Activity: Count every line in the data below where "agent" occurs, then state that number and nothing more.

Dataset content:
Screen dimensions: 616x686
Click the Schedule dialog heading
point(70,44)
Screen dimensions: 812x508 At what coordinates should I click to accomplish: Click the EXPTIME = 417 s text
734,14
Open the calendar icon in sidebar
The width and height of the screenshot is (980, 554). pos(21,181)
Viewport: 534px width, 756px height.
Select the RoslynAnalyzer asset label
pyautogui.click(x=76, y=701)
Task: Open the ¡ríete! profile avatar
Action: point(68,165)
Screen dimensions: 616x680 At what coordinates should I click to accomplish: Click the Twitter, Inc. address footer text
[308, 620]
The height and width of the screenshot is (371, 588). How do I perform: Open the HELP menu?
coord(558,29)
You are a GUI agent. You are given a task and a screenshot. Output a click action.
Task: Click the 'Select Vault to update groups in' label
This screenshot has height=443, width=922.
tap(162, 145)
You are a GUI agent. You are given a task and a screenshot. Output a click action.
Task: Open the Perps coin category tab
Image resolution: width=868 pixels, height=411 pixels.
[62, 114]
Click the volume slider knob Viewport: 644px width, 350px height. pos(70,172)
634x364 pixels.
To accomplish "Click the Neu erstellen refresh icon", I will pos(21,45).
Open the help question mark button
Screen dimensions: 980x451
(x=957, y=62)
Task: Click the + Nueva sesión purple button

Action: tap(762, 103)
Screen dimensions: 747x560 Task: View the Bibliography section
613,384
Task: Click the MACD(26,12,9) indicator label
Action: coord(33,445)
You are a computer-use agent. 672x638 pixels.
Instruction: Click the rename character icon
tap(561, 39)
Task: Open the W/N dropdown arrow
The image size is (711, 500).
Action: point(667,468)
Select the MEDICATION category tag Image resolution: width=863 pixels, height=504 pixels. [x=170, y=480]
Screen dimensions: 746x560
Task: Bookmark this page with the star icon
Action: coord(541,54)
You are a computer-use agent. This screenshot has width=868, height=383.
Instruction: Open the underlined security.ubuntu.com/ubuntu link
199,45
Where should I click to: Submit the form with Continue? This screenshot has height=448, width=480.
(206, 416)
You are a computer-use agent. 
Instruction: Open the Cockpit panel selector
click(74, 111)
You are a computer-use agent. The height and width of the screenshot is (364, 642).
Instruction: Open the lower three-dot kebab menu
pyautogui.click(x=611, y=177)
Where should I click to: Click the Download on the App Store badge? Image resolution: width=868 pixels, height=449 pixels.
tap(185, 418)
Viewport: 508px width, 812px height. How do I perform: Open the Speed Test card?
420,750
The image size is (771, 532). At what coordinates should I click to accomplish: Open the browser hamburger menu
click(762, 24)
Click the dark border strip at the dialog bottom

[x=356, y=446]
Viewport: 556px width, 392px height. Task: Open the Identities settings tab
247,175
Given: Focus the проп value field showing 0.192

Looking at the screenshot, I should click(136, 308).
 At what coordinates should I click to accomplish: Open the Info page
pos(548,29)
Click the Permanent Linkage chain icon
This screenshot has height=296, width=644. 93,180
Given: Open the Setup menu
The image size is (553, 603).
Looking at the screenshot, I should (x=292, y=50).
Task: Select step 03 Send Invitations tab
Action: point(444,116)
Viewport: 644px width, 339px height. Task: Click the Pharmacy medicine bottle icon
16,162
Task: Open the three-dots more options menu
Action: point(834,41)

Solution below: 6